** Start Document passage **

Steering Committee
The Steering Committee has overall responsibility for the strategic direction of the Geneva Peacebuilding Platform, for planning its activities, and for supervising the operational work of the Coordinator. The Committee includes the current Directors of the Platform's partner institutions. The 4 Committee members operate in complementary fields, and by merging together their expertise in research, training, advocacy and the operational field work, the Geneva Peacebuilding Platform represents more than just the sum of its components.

Steering Committee members from left to right: Keith Krause (CCDP), Scott M. Weber (Interpeace), Achim Wennmann (Geneva Peacebuilding Platform), Jonathan Woolley (QUNO), and Fred Tanner (GCSP).
Keith Krause, Director of CCDP
Professor Krause obtained his D.Phil. in International Relations in 1987 from Balliol College, Oxford, where he was a Rhodes Scholar. Between 1987 and 1994 he was an Assistant and then an Associate Professor at York University (Toronto), where he was also Deputy Director, and (in 1993-94) the Acting Director of the York Centre for International and Strategic Studies. Since 1994, Keith Krause has been a Professor of International Politics at the Graduate Institute. He served as the Director of the Programme for Strategic and International Security Studies (PSIS) since 1999, which is now the Centre on Conflict, Development and Peacebuilding (CCDP). His research has concentrated on international security and arms control, and on multilateralism and global governance.

** End Document passage **
** Start Recorded information **

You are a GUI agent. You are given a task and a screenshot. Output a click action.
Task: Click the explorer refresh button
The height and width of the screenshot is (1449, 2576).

** End Recorded information **

Written task »
Answer these about the Steering Committee page:
(a) Which organization is listed next to Jonathan Woolley's name?
(b) Where and in what year did Keith Krause obtain his D.Phil.?
(c) What is the Programme for Strategic and International Security Studies now called?

Answer to this task »
(a) QUNO
(b) Balliol College, Oxford, in 1987
(c) The Centre on Conflict, Development and Peacebuilding (CCDP)